As such controversies spread, so do qualms about the efficacy, and ethics, of symbolic changes.

"I just don’t think that changing the mascot is going to alter what has been done historically," one 1973 Amherst alum at the homecoming game told moose supporters, according to the New York Times.

At Princeton, a petition with nearly 1,800 signatures against the proposed Wilson name change calls it "an alarming call for historical revisionism." 

In a November essay, New Yorker editor Joshua Rothman takes up what is called "dissonant heritage," or as he says, "heritage that is now unwanted": the pesky difficulty of unsavory history too big, or too visible, to be ignored. Mr. Rothman argues that "dissonant heritage" takes on a special role at the nation's elite universities, which often stand as carefully-constructed monuments to a certain American ideal – an ideal that embraces free speech and academic inquiry, but whose finer points are subject to fierce argument. 

"For two hundred years, these universities have used their campuses to create an unreal vision of American history. They should start thinking about what an honest vision might look like," Rothman offers. 

The Byrd controversy "illustrate the ideal and the challenge now roiling American campuses everywhere: to reconcile racial justice and free expression," Maryland's President Loh writes. "This clash of competing ideas and values does not undermine an institution of learning. It strengthens it."

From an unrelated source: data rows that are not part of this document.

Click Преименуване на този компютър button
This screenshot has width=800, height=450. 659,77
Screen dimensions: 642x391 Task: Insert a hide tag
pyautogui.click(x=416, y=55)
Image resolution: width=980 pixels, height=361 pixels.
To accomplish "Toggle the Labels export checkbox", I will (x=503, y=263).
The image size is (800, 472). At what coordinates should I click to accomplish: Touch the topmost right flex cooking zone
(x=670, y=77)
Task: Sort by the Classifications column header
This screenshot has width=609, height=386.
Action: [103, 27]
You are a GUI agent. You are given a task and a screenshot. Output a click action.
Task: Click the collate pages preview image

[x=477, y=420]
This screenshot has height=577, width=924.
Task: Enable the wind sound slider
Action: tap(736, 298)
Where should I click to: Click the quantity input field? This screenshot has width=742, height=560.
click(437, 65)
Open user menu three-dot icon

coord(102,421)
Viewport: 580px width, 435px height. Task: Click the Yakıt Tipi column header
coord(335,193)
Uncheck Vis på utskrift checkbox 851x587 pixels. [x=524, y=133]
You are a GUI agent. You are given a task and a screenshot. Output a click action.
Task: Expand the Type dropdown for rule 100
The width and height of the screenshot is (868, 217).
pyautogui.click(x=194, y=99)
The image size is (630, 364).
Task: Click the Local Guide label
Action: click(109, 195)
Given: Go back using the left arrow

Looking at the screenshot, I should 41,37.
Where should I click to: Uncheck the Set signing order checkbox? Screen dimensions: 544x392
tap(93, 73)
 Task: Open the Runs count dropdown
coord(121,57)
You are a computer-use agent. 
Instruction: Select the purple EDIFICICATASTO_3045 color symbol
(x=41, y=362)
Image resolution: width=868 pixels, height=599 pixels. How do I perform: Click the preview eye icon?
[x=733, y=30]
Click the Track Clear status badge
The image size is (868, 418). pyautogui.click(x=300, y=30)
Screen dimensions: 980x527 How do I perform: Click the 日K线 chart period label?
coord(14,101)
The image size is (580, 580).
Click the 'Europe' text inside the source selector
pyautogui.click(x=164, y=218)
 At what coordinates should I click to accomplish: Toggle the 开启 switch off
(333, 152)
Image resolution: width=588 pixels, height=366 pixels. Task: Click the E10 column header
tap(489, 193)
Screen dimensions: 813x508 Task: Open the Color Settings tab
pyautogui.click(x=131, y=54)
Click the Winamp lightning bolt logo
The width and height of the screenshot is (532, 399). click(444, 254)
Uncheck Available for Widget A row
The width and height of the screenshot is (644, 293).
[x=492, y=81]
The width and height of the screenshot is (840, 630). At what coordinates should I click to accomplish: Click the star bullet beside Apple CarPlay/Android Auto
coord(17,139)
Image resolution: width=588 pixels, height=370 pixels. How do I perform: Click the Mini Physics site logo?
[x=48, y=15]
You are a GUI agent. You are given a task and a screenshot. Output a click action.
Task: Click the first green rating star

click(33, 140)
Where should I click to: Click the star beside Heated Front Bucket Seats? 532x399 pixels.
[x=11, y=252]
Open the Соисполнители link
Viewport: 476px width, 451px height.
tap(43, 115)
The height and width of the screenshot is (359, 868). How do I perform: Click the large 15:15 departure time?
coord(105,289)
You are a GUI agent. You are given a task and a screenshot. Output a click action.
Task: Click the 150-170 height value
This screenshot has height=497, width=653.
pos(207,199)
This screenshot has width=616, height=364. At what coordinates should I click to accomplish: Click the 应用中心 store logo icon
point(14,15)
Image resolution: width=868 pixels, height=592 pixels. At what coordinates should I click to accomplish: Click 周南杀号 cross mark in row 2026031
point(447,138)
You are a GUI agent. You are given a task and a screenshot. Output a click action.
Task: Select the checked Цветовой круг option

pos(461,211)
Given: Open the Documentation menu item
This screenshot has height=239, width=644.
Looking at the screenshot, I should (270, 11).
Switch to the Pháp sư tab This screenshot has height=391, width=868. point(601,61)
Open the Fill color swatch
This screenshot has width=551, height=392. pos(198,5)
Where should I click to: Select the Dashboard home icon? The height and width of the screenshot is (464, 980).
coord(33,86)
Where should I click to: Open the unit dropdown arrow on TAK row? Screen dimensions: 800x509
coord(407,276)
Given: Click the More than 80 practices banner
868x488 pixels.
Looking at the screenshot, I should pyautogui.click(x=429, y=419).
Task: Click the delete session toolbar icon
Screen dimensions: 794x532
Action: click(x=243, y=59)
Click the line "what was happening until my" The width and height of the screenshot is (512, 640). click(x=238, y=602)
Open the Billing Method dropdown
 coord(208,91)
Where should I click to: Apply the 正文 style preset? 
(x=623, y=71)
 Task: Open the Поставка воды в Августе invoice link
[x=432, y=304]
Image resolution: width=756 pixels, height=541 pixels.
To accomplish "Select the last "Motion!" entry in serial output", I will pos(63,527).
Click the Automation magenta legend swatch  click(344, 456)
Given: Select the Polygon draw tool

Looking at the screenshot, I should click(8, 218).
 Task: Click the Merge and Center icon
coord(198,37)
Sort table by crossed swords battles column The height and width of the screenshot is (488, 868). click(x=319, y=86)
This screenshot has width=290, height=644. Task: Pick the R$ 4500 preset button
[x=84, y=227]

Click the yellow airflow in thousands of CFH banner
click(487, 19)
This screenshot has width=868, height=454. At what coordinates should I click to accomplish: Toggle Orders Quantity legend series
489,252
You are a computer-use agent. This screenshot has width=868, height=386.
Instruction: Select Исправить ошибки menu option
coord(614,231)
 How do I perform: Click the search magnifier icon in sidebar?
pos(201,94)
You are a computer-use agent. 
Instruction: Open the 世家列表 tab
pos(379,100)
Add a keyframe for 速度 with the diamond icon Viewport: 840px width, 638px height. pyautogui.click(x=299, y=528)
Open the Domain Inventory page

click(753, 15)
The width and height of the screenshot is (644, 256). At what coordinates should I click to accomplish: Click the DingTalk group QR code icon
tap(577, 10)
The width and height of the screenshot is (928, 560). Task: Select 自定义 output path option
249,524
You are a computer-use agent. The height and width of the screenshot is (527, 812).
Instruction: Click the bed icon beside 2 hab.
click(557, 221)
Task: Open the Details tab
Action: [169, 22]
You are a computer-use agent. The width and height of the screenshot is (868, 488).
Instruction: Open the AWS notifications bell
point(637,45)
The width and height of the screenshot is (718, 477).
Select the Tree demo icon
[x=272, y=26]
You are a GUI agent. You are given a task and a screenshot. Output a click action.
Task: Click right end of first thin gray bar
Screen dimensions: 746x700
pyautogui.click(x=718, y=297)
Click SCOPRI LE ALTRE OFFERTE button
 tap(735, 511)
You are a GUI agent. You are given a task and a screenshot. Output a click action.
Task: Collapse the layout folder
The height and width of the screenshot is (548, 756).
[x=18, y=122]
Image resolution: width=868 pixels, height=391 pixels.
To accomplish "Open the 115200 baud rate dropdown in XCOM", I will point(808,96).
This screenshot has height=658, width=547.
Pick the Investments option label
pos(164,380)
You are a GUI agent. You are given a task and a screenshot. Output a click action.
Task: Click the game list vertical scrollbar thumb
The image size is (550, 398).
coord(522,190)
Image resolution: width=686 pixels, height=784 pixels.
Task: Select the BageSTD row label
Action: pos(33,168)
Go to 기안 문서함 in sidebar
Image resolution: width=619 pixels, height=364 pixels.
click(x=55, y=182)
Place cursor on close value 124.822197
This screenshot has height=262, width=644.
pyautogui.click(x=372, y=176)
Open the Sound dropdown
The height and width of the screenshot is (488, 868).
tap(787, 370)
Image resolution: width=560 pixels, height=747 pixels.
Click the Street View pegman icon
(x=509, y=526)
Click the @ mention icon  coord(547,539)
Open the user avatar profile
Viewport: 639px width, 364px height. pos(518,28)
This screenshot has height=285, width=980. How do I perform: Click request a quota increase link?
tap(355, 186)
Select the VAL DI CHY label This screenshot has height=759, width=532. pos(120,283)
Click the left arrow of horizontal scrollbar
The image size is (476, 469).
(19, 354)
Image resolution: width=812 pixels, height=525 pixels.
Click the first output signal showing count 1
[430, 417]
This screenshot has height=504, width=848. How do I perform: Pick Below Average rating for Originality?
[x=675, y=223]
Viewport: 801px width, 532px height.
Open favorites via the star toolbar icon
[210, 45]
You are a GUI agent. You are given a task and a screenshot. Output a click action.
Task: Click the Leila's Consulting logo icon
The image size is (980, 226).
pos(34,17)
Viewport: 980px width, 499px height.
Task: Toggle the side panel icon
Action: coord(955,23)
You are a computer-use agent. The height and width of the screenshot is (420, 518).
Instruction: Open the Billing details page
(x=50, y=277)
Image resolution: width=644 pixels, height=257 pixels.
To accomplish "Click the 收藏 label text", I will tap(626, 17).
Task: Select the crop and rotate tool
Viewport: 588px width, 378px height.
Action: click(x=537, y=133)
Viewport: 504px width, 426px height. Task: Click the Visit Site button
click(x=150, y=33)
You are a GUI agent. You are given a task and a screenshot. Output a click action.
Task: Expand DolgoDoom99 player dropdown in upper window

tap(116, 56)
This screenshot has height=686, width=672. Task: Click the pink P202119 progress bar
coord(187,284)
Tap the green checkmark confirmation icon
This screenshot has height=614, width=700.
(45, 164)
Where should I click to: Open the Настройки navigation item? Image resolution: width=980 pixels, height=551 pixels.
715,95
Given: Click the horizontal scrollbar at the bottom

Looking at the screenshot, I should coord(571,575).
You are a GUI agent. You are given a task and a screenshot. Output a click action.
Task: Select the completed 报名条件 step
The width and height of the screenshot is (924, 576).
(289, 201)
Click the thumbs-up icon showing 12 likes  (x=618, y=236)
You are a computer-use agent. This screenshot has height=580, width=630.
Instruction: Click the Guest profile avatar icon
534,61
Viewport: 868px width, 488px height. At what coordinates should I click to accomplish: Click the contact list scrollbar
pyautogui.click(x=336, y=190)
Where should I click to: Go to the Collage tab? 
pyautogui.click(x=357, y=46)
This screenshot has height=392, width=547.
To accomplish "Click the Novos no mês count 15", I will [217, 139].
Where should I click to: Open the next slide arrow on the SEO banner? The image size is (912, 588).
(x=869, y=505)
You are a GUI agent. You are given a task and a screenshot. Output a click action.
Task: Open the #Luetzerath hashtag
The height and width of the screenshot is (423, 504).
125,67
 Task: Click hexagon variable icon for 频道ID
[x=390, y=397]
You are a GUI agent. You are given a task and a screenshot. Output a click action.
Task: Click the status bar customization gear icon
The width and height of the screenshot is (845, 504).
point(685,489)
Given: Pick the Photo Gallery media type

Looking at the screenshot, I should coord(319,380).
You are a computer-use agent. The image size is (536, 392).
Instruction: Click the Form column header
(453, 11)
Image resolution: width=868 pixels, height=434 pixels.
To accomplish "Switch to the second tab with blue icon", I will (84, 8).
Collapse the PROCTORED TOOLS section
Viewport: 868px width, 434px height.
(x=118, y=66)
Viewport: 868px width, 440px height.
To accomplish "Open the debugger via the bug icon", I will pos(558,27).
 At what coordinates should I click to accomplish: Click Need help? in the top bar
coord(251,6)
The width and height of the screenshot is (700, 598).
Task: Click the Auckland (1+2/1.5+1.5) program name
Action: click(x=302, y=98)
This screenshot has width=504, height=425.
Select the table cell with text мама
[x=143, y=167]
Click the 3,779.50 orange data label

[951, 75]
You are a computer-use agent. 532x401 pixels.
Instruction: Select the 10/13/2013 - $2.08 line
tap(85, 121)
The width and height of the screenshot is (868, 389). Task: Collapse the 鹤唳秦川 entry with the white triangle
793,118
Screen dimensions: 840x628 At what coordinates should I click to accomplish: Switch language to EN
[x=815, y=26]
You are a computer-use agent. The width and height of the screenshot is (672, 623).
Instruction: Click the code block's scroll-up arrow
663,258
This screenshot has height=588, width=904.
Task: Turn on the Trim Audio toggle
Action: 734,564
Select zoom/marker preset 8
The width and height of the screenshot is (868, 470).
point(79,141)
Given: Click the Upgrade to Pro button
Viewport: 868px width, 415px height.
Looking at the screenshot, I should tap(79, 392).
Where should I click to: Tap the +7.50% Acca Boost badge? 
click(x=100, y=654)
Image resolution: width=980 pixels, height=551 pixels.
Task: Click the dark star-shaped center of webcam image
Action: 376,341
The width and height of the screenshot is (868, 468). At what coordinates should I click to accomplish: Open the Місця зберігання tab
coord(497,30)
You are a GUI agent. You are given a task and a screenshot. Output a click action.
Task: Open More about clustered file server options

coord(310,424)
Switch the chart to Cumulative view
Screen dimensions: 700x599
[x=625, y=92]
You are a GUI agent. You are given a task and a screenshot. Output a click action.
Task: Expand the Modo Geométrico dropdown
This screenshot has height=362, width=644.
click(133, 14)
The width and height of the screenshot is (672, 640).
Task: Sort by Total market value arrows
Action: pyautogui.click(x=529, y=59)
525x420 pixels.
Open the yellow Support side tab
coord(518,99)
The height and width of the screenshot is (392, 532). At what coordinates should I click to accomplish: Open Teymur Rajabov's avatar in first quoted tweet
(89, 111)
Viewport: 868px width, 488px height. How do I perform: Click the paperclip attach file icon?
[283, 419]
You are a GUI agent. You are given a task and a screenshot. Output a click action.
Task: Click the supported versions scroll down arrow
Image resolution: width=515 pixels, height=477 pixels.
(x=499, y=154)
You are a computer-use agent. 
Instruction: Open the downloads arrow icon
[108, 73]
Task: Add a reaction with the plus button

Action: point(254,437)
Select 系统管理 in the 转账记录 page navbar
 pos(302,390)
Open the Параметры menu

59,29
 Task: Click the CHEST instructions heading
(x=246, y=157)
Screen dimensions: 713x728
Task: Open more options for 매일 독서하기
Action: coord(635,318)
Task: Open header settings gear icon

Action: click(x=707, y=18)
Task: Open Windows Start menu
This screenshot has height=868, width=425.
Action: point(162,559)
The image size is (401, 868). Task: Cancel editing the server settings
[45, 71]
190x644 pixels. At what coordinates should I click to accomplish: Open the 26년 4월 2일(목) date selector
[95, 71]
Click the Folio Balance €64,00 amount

The theme of worthwhile debate and empathy is also underscored in an email to the Amherst College community from President Carolyn "Biddy" Martin: 

True intellectual community is the coming together of people from different backgrounds with different points of view, who share the love of learning and reasoned debate; who are committed not only to individual success, but the good of the whole; and who can allow themselves and others to be less than perfect. In a country that stands for freedom and equality of opportunity, we all have a responsibility to do what we can to combat systemic forms of discrimination and bias.